◆ TO DO
Exclude every picture. Output verbatim the lines from the one containing "Image resolution: width=1024" to the end of the data.

***

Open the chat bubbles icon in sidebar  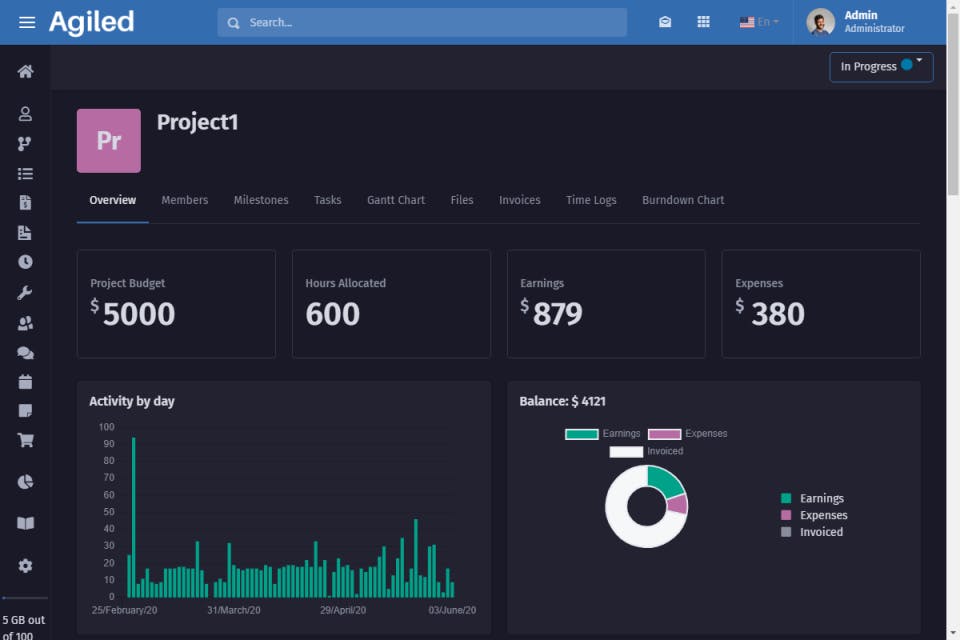coord(25,352)
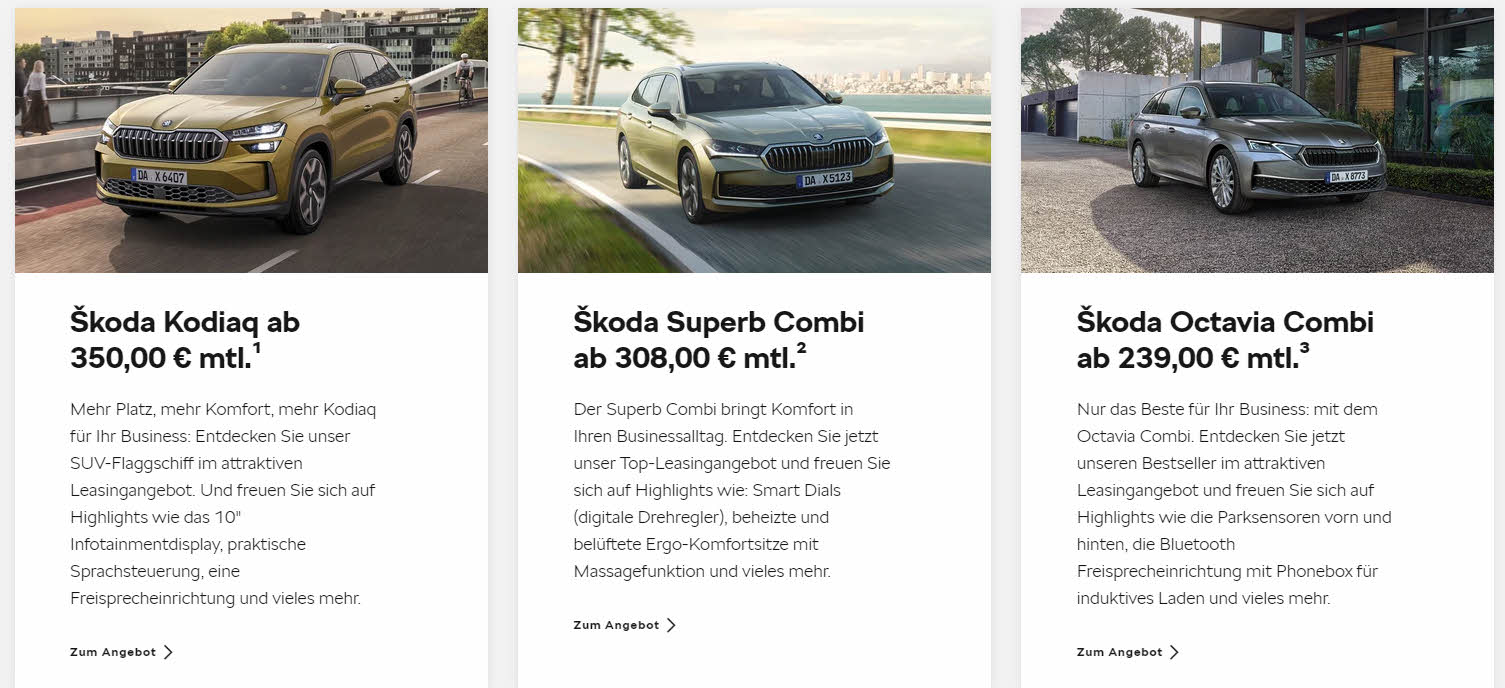Select the grey Škoda Octavia Combi photo
The width and height of the screenshot is (1505, 688).
[x=1257, y=140]

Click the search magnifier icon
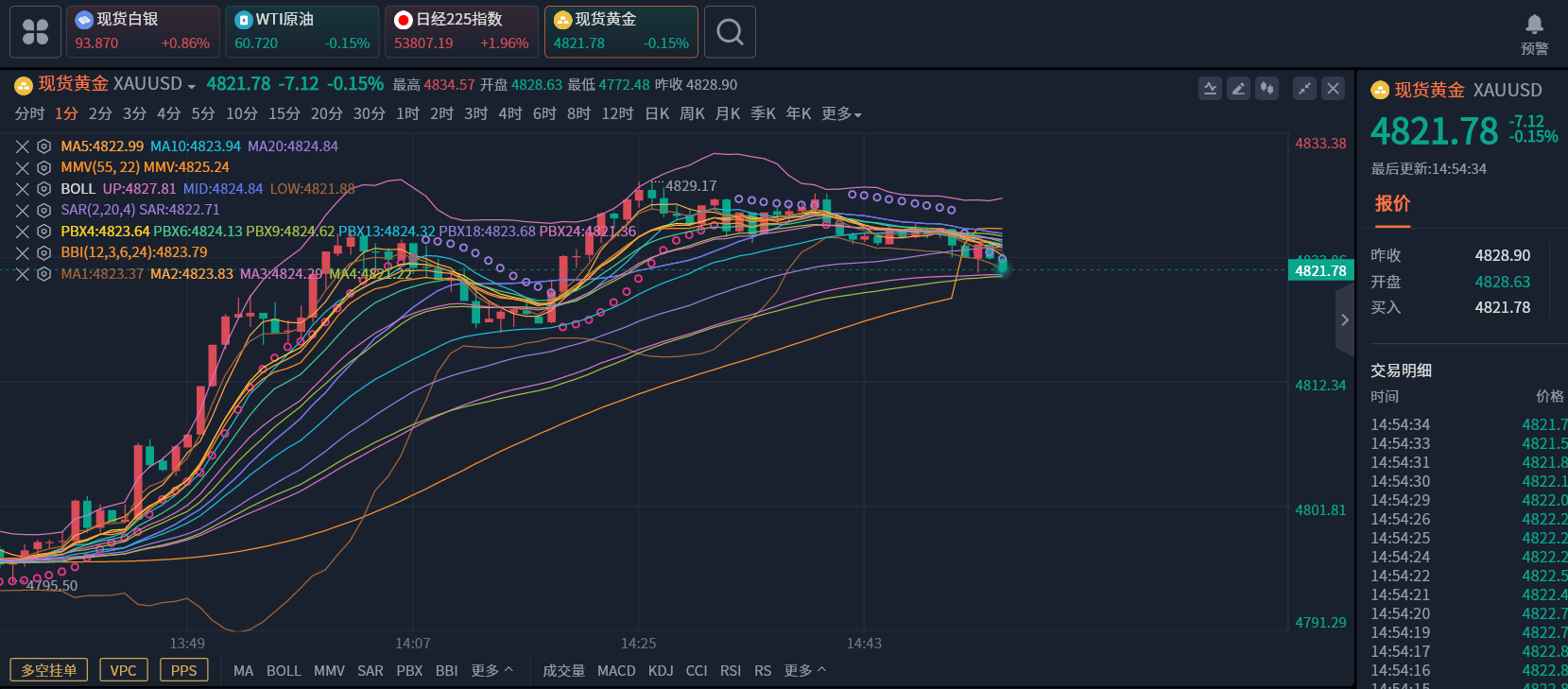point(730,32)
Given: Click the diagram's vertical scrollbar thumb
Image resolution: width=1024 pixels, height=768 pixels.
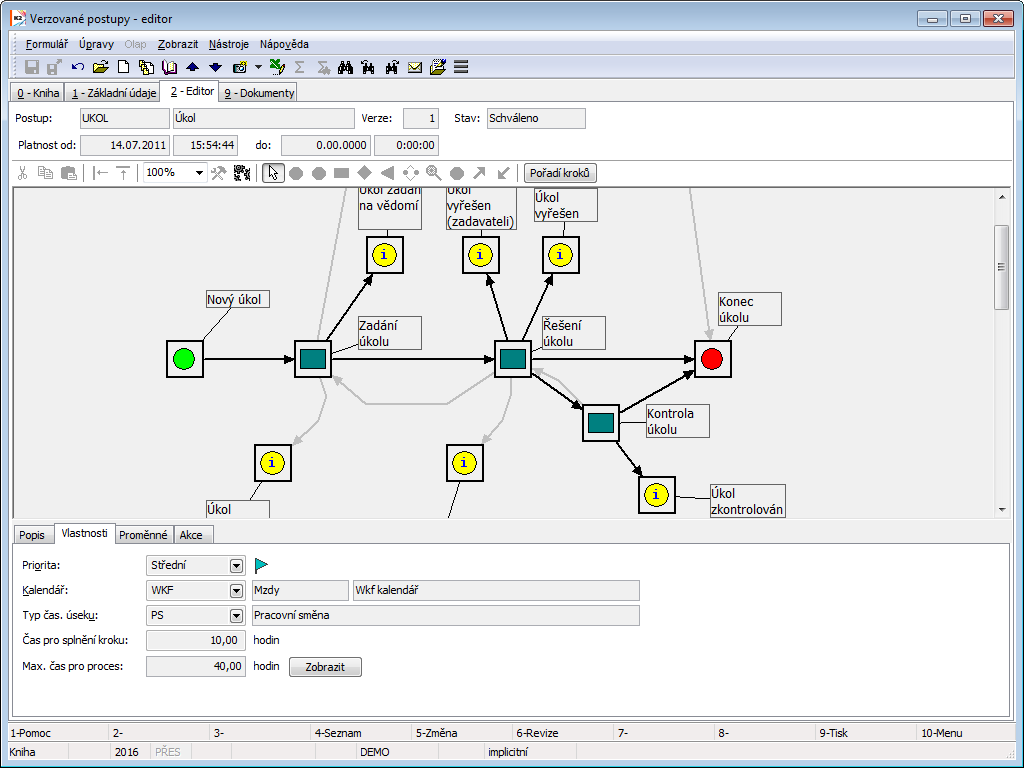Looking at the screenshot, I should pyautogui.click(x=1001, y=267).
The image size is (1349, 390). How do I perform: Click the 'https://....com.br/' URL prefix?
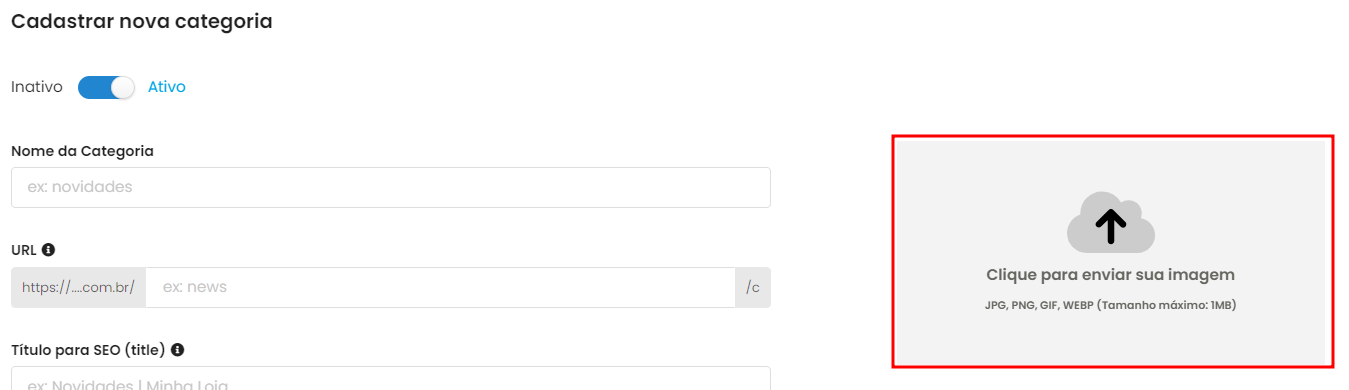coord(78,287)
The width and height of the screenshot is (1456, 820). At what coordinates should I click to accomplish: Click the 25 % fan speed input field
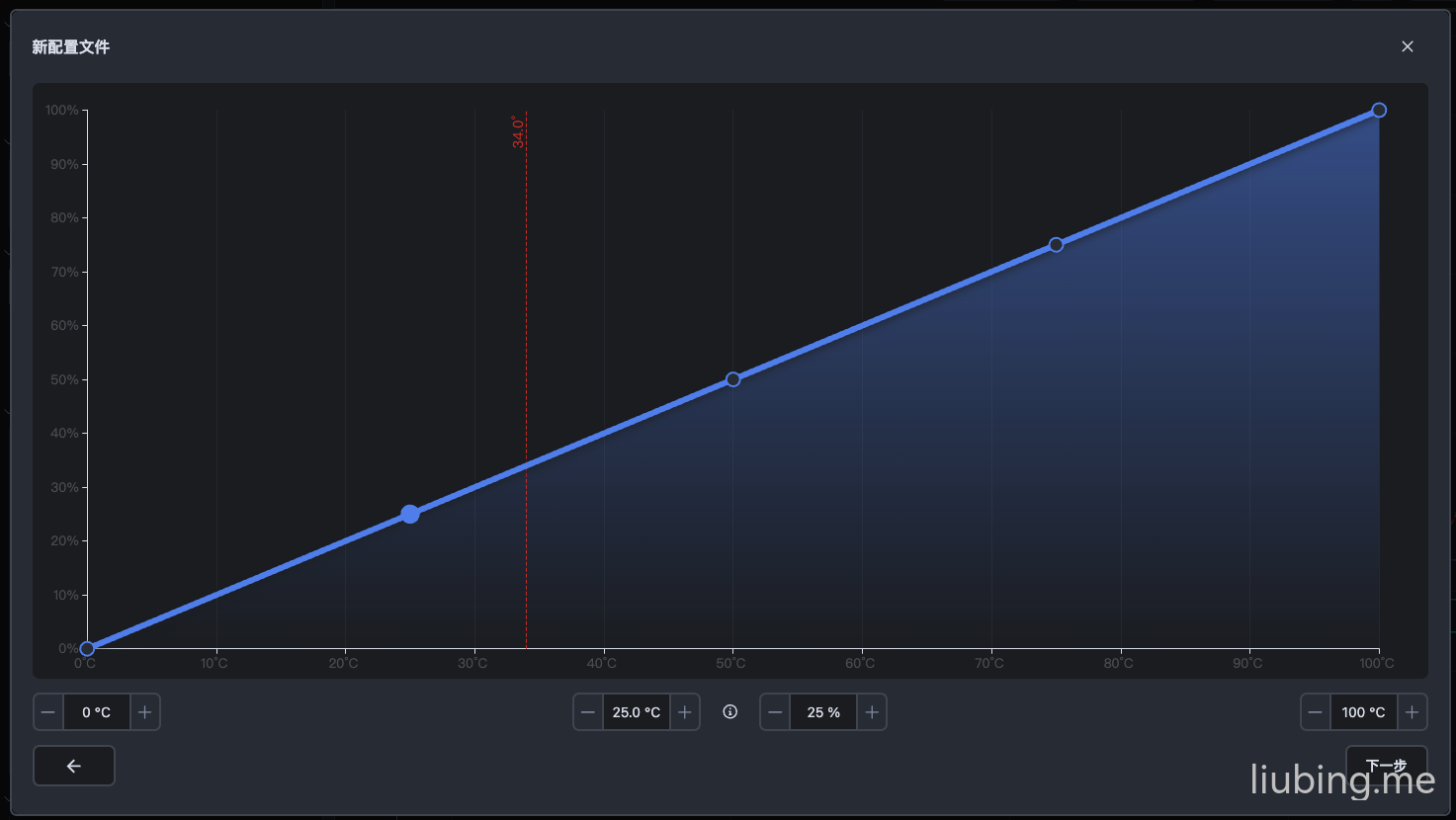[x=823, y=712]

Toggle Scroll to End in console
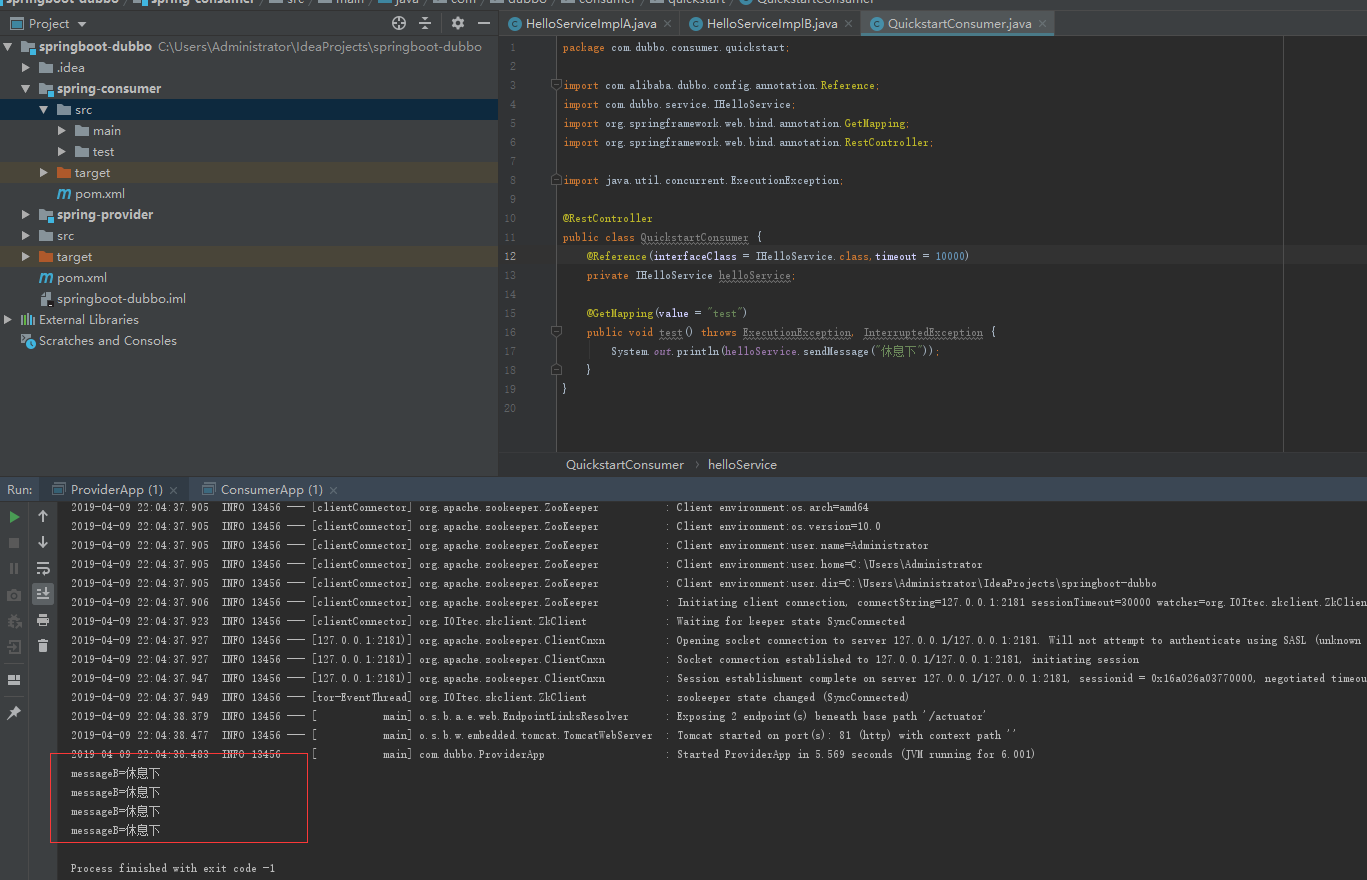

***

◆ WRITTEN ANSWER
Image resolution: width=1024 pixels, height=768 pixels.
Looking at the screenshot, I should pyautogui.click(x=1001, y=267).
The image size is (1349, 390). How do I perform: Click the 'https://....com.br/' URL prefix?
coord(78,287)
The width and height of the screenshot is (1456, 820). At what coordinates should I click to accomplish: Click the 25 % fan speed input field
[x=823, y=712]

Toggle Scroll to End in console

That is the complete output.